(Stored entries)
------

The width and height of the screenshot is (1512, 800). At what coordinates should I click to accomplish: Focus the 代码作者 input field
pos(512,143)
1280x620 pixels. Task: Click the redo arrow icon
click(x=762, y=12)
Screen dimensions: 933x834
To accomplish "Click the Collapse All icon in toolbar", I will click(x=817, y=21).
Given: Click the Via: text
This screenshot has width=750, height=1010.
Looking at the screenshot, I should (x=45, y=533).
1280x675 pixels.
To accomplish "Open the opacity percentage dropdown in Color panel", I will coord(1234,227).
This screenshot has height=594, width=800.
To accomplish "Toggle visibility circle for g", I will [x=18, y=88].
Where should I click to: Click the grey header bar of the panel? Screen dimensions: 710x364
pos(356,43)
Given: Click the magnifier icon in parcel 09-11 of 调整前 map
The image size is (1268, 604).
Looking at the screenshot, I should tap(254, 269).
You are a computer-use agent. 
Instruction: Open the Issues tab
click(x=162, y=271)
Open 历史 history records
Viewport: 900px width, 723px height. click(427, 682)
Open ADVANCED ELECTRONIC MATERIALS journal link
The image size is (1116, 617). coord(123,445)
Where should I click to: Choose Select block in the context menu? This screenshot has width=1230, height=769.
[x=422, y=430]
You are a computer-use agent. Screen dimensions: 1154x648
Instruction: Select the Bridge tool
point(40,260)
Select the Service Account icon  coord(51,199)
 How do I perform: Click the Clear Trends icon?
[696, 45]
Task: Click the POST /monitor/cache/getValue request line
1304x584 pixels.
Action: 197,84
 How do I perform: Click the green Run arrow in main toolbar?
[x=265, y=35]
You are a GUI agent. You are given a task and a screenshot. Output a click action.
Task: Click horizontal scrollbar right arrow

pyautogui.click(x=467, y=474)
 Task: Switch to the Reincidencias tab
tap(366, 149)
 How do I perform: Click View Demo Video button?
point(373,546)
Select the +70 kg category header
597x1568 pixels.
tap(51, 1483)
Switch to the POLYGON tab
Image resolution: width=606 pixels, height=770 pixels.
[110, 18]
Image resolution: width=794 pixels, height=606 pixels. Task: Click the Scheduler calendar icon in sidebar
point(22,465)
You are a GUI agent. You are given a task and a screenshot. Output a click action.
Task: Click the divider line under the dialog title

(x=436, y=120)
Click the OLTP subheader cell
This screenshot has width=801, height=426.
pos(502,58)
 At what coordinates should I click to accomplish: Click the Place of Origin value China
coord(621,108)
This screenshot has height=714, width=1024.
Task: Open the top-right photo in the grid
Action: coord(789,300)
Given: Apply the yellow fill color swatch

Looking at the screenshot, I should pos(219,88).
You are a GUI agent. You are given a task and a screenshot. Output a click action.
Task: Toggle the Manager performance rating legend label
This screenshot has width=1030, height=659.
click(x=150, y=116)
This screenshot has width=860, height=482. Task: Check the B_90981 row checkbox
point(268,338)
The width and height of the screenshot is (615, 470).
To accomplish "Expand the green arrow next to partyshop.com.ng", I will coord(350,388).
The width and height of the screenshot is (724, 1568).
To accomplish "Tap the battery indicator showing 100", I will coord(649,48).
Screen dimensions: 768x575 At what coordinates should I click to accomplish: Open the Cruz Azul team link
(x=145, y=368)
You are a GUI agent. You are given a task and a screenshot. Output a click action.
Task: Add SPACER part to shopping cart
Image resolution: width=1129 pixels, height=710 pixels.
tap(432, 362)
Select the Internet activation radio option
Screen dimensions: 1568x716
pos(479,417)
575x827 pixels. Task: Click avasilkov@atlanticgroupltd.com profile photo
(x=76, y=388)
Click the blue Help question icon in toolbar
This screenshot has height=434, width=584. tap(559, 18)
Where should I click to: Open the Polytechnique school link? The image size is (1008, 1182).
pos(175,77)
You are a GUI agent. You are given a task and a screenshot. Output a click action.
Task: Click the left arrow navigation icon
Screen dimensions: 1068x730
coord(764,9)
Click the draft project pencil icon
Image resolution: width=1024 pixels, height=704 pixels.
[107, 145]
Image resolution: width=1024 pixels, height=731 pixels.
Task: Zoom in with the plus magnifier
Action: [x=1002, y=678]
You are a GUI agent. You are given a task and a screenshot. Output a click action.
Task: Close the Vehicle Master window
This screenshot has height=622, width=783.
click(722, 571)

------

▸ **What the task asks**
Exact copies of all the entries above are required.

▸ **Answer to this exercise**
The width and height of the screenshot is (1512, 800). At what coordinates should I click to accomplish: Focus the 代码作者 input field
pos(512,143)
1280x620 pixels. Task: Click the redo arrow icon
click(x=762, y=12)
Screen dimensions: 933x834
To accomplish "Click the Collapse All icon in toolbar", I will click(x=817, y=21).
Given: Click the Via: text
This screenshot has width=750, height=1010.
Looking at the screenshot, I should (x=45, y=533).
1280x675 pixels.
To accomplish "Open the opacity percentage dropdown in Color panel", I will coord(1234,227).
This screenshot has height=594, width=800.
To accomplish "Toggle visibility circle for g", I will [x=18, y=88].
Where should I click to: Click the grey header bar of the panel? Screen dimensions: 710x364
pos(356,43)
Given: Click the magnifier icon in parcel 09-11 of 调整前 map
The image size is (1268, 604).
Looking at the screenshot, I should tap(254, 269).
You are a computer-use agent. 
Instruction: Open the Issues tab
click(x=162, y=271)
Open 历史 history records
Viewport: 900px width, 723px height. click(427, 682)
Open ADVANCED ELECTRONIC MATERIALS journal link
The image size is (1116, 617). coord(123,445)
Where should I click to: Choose Select block in the context menu? This screenshot has width=1230, height=769.
[x=422, y=430]
You are a computer-use agent. Screen dimensions: 1154x648
Instruction: Select the Bridge tool
point(40,260)
Select the Service Account icon  coord(51,199)
 How do I perform: Click the Clear Trends icon?
[696, 45]
Task: Click the POST /monitor/cache/getValue request line
1304x584 pixels.
Action: 197,84
 How do I perform: Click the green Run arrow in main toolbar?
[x=265, y=35]
You are a GUI agent. You are given a task and a screenshot. Output a click action.
Task: Click horizontal scrollbar right arrow

pyautogui.click(x=467, y=474)
 Task: Switch to the Reincidencias tab
tap(366, 149)
 How do I perform: Click View Demo Video button?
point(373,546)
Select the +70 kg category header
597x1568 pixels.
tap(51, 1483)
Switch to the POLYGON tab
Image resolution: width=606 pixels, height=770 pixels.
[110, 18]
Image resolution: width=794 pixels, height=606 pixels. Task: Click the Scheduler calendar icon in sidebar
point(22,465)
You are a GUI agent. You are given a task and a screenshot. Output a click action.
Task: Click the divider line under the dialog title

(x=436, y=120)
Click the OLTP subheader cell
This screenshot has width=801, height=426.
pos(502,58)
 At what coordinates should I click to accomplish: Click the Place of Origin value China
coord(621,108)
This screenshot has height=714, width=1024.
Task: Open the top-right photo in the grid
Action: coord(789,300)
Given: Apply the yellow fill color swatch

Looking at the screenshot, I should pos(219,88).
You are a GUI agent. You are given a task and a screenshot. Output a click action.
Task: Toggle the Manager performance rating legend label
This screenshot has width=1030, height=659.
click(x=150, y=116)
This screenshot has width=860, height=482. Task: Check the B_90981 row checkbox
point(268,338)
The width and height of the screenshot is (615, 470).
To accomplish "Expand the green arrow next to partyshop.com.ng", I will coord(350,388).
The width and height of the screenshot is (724, 1568).
To accomplish "Tap the battery indicator showing 100", I will coord(649,48).
Screen dimensions: 768x575 At what coordinates should I click to accomplish: Open the Cruz Azul team link
(x=145, y=368)
You are a GUI agent. You are given a task and a screenshot. Output a click action.
Task: Add SPACER part to shopping cart
Image resolution: width=1129 pixels, height=710 pixels.
tap(432, 362)
Select the Internet activation radio option
Screen dimensions: 1568x716
pos(479,417)
575x827 pixels. Task: Click avasilkov@atlanticgroupltd.com profile photo
(x=76, y=388)
Click the blue Help question icon in toolbar
This screenshot has height=434, width=584. tap(559, 18)
Where should I click to: Open the Polytechnique school link? The image size is (1008, 1182).
pos(175,77)
You are a GUI agent. You are given a task and a screenshot. Output a click action.
Task: Click the left arrow navigation icon
Screen dimensions: 1068x730
coord(764,9)
Click the draft project pencil icon
Image resolution: width=1024 pixels, height=704 pixels.
[107, 145]
Image resolution: width=1024 pixels, height=731 pixels.
Task: Zoom in with the plus magnifier
Action: [x=1002, y=678]
You are a GUI agent. You are given a task and a screenshot. Output a click action.
Task: Close the Vehicle Master window
This screenshot has height=622, width=783.
click(722, 571)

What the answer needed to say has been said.